Santa Claus, or "Oul' Nick," as my parents generation likes to call him, hovers on the thin line between sinner and saint.

Much like the rest of us.
Many of the rumours surrounding Nick's supernatural powers are true: for instance, he can tell at a glance whether you've been bad or good. And he can slip in and out of your house whether you have a chimney or not.
However, he rarely leaves coal in the houses of little boys and girls on his "Naughty List..."
Timmy's parents forgot to leave out the usual Mince Pie. So, when Timmy went down to see if he could catch Santa...
NAB!
Santa doesn't just bring train sets and teddy bears.
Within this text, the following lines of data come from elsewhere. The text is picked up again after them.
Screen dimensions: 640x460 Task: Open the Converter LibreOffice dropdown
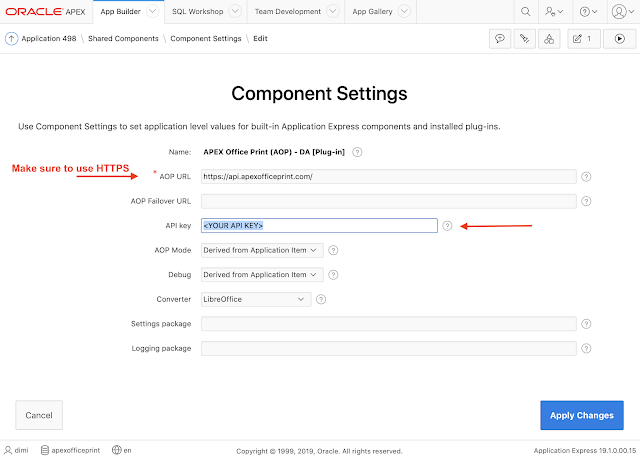pyautogui.click(x=256, y=298)
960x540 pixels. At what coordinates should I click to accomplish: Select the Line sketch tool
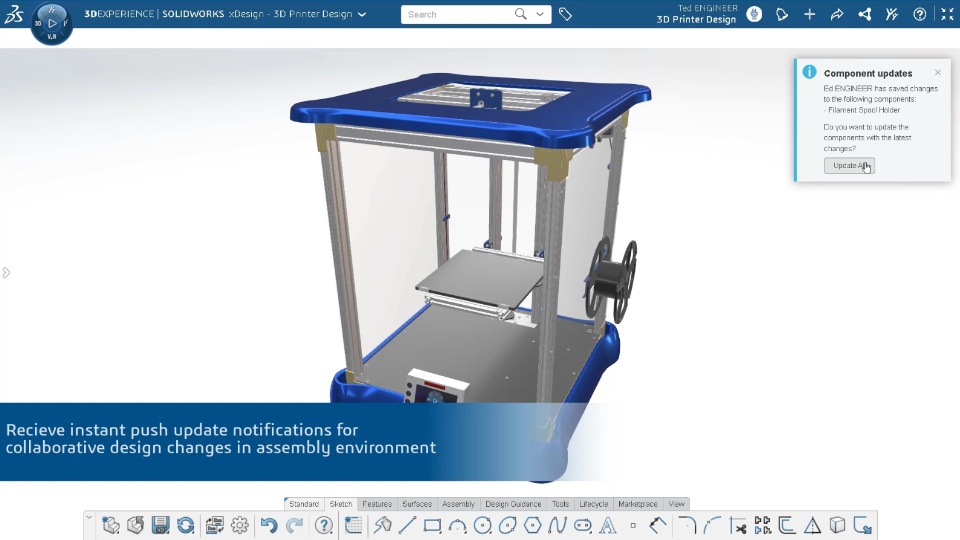point(407,525)
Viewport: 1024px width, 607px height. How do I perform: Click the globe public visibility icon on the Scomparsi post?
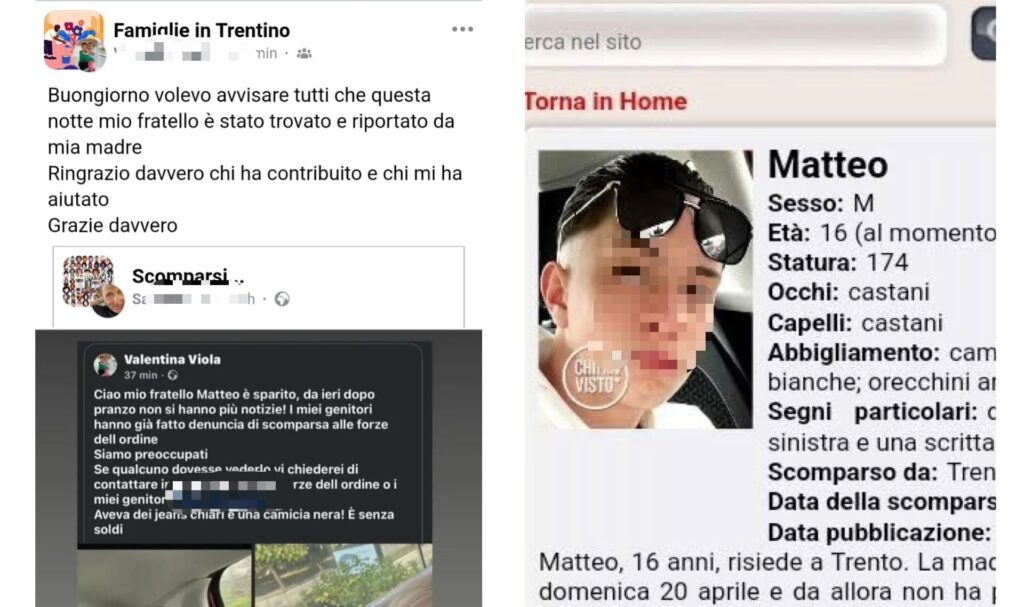pyautogui.click(x=282, y=299)
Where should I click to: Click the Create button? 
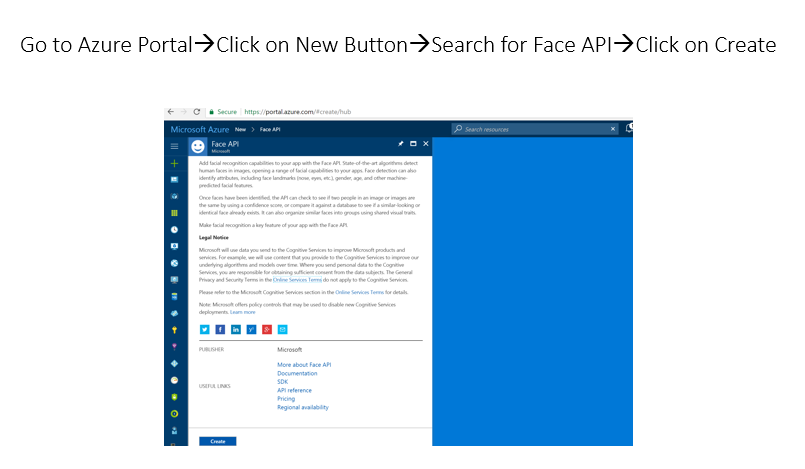click(x=217, y=440)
No sir, he brings presents for the...big kids in the house, too...
It's a Pez Dispenser...Honest...
Batteries Not Included...
Mwoh Mwoh?
Yes, even in these dark days of foot & mouth, crisis-stricken public transport and Cilla Black dressing like a geriatric hooker, you can still count on Santa to get the job done...
...no matter the cost.
So here's to you, Santa!
You may be a tubby-assed, elf-enslaving, breaking-and-entering, child-frightening, mince pie-munching, reindeer-stuffing piece of crap, but you sure do bring nice presents.
I hereby present you with the Fattest Anthropomorphic Bastard Award, for Outsanding Contribution to the Frightening of Small Children!

Now, about that train set...
Is he laughing, or is that his Vinegar Face?